EXERCISE DESCRIPTION:
Filter the entries below, keeping only lines with "computer".

|---|

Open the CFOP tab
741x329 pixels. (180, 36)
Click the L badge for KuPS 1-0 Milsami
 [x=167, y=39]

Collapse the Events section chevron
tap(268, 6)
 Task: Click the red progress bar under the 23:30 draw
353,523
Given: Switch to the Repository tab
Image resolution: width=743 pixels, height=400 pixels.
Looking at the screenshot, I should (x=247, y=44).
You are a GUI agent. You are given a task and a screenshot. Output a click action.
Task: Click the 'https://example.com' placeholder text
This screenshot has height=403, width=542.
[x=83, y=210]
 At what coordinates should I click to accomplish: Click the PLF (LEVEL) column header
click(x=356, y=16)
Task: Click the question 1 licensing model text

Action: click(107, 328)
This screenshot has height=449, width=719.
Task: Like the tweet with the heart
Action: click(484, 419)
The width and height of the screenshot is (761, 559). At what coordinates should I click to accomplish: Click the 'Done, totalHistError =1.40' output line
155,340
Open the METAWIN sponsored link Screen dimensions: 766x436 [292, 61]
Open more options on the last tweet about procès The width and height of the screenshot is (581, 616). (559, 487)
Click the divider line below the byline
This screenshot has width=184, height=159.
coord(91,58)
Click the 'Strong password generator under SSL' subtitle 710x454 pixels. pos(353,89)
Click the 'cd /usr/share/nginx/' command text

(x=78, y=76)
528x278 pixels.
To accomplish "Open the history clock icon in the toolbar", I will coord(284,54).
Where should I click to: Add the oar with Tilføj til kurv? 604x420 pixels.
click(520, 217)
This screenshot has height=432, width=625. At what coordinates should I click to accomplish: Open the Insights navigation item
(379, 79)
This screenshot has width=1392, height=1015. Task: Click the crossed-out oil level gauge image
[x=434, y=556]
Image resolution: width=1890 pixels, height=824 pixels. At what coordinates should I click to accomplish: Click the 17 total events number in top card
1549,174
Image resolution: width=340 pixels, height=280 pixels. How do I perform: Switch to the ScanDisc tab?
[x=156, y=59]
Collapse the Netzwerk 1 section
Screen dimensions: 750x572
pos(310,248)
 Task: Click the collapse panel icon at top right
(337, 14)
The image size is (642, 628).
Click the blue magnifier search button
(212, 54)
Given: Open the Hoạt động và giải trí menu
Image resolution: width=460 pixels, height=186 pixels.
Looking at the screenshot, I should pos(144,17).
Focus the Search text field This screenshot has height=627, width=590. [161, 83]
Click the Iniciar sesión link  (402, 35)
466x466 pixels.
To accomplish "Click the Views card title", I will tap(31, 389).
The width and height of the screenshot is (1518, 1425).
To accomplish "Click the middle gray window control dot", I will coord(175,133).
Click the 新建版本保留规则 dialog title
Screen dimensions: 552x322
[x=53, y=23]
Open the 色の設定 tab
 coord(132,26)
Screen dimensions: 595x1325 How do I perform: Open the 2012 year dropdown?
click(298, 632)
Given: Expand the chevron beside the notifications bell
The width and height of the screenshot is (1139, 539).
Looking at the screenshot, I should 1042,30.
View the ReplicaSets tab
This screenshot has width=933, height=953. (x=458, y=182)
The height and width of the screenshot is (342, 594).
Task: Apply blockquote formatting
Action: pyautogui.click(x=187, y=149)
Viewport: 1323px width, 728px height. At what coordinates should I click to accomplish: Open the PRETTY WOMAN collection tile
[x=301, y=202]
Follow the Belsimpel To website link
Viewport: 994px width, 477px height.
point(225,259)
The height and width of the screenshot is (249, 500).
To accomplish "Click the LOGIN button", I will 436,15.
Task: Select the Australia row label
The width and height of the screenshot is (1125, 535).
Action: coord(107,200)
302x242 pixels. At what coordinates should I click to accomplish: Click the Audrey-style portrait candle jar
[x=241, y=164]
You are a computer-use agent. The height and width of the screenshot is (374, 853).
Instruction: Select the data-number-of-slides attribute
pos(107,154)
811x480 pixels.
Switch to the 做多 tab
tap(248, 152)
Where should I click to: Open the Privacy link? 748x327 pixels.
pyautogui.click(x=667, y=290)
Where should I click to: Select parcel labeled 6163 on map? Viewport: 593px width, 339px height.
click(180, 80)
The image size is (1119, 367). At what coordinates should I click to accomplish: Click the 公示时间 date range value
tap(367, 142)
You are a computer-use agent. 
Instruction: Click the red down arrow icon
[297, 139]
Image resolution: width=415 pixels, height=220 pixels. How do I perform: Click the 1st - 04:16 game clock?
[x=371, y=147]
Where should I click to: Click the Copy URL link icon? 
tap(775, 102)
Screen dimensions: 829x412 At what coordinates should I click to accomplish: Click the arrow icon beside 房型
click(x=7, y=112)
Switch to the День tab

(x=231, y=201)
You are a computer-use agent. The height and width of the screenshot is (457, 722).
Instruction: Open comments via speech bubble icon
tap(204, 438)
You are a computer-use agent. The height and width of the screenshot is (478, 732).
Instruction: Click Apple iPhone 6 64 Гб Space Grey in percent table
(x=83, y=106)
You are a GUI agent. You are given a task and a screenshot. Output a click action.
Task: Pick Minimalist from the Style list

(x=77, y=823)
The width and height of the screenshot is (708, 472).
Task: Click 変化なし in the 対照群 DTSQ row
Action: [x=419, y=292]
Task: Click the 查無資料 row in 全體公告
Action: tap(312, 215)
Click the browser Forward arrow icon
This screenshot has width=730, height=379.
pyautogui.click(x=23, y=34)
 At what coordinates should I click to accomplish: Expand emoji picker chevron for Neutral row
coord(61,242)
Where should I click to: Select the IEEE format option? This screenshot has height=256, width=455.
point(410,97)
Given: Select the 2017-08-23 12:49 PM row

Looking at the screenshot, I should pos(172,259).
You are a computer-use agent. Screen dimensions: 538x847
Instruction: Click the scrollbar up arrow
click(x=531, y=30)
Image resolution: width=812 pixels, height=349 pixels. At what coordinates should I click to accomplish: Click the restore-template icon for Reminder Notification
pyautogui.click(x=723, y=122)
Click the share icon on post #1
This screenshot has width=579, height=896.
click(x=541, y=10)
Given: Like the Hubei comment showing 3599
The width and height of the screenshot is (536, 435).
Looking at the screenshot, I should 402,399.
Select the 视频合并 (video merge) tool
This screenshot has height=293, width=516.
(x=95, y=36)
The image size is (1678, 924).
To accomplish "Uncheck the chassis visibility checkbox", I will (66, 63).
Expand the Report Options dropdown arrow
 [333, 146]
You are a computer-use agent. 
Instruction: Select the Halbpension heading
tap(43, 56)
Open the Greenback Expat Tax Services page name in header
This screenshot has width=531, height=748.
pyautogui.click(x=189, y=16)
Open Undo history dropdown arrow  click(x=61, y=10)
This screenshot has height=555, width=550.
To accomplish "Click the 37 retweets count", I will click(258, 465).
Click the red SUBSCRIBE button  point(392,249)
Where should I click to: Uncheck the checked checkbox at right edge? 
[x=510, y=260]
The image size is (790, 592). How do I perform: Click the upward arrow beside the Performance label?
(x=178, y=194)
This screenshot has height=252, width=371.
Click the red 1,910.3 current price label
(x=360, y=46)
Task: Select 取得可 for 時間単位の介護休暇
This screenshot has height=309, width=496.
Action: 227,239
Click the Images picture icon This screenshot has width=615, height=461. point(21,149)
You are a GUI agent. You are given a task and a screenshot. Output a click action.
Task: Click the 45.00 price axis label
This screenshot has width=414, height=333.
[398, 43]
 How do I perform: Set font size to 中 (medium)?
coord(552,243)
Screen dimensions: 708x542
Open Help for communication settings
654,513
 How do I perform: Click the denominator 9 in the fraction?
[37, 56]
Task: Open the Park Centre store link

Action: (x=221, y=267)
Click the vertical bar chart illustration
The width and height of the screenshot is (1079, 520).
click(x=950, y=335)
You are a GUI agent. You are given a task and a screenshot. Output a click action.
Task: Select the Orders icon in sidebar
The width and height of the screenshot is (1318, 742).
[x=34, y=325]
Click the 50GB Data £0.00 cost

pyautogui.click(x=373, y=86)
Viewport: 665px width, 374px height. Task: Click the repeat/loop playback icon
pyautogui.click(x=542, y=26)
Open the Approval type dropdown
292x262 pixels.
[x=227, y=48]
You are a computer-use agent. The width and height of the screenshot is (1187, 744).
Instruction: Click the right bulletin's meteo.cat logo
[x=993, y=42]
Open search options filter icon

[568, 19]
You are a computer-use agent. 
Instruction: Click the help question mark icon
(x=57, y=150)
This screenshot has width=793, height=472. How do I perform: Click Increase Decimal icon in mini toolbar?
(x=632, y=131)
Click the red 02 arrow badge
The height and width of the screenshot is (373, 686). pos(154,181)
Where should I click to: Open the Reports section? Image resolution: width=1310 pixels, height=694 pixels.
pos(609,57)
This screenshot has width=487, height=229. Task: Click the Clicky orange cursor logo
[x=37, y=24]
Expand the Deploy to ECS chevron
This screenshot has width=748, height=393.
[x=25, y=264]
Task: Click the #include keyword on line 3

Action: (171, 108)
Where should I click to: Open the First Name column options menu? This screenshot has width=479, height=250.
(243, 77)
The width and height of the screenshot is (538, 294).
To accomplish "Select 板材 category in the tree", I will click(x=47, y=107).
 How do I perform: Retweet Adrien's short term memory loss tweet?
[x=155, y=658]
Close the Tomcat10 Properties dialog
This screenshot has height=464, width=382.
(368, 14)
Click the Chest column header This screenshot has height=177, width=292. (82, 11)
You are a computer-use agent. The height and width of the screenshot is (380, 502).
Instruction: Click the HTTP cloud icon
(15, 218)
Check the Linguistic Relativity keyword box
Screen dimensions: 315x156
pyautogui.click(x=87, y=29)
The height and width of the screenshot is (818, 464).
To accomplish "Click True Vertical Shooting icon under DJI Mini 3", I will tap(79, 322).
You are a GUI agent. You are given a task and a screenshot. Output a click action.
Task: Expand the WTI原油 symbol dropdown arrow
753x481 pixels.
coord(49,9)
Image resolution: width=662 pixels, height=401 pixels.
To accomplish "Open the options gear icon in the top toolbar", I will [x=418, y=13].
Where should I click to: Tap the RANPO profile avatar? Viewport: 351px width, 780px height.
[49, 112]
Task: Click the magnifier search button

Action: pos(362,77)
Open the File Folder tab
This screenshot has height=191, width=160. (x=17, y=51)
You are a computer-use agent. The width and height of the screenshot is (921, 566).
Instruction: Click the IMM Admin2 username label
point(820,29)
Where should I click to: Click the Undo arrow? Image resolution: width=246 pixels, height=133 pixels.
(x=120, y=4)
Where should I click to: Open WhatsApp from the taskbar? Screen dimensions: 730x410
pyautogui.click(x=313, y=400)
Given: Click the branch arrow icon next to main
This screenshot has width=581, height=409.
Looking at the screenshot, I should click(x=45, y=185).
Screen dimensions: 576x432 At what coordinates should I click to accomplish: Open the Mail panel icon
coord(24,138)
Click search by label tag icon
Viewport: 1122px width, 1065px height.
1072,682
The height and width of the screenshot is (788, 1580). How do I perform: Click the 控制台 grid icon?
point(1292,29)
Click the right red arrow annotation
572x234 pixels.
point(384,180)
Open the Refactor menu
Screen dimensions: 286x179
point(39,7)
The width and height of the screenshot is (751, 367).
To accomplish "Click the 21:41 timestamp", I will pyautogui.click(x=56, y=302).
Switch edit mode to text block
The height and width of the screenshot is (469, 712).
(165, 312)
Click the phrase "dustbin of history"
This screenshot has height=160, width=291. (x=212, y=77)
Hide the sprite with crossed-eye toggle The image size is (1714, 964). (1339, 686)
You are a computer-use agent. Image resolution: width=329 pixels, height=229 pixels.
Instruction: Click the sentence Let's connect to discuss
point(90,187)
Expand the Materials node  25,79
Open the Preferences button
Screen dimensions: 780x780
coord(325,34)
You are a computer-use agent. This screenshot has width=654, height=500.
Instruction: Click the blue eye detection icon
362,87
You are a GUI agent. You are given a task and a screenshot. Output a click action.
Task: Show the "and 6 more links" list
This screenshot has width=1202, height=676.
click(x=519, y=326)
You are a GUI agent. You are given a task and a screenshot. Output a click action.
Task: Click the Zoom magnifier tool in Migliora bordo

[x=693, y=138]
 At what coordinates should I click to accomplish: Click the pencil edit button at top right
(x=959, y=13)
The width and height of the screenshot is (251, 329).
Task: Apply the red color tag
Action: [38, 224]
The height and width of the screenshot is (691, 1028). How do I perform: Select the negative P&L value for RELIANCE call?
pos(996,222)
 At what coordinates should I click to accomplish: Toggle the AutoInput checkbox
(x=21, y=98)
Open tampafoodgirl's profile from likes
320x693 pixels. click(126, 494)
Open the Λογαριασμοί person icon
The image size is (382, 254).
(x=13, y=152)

|---|

RESULT:
You are a computer-use agent. The height and width of the screenshot is (374, 853).
You are a computer-use agent. 
You are a computer-use agent. The height and width of the screenshot is (457, 722).
You are a computer-use agent. The height and width of the screenshot is (478, 732).
You are a computer-use agent. Screen dimensions: 538x847
You are a computer-use agent. 
You are a computer-use agent. The width and height of the screenshot is (1187, 744).
You are a computer-use agent. 
You are a computer-use agent. The height and width of the screenshot is (380, 502).
You are a computer-use agent. The width and height of the screenshot is (921, 566).
You are a computer-use agent. Image resolution: width=329 pixels, height=229 pixels.
You are a computer-use agent. This screenshot has width=654, height=500.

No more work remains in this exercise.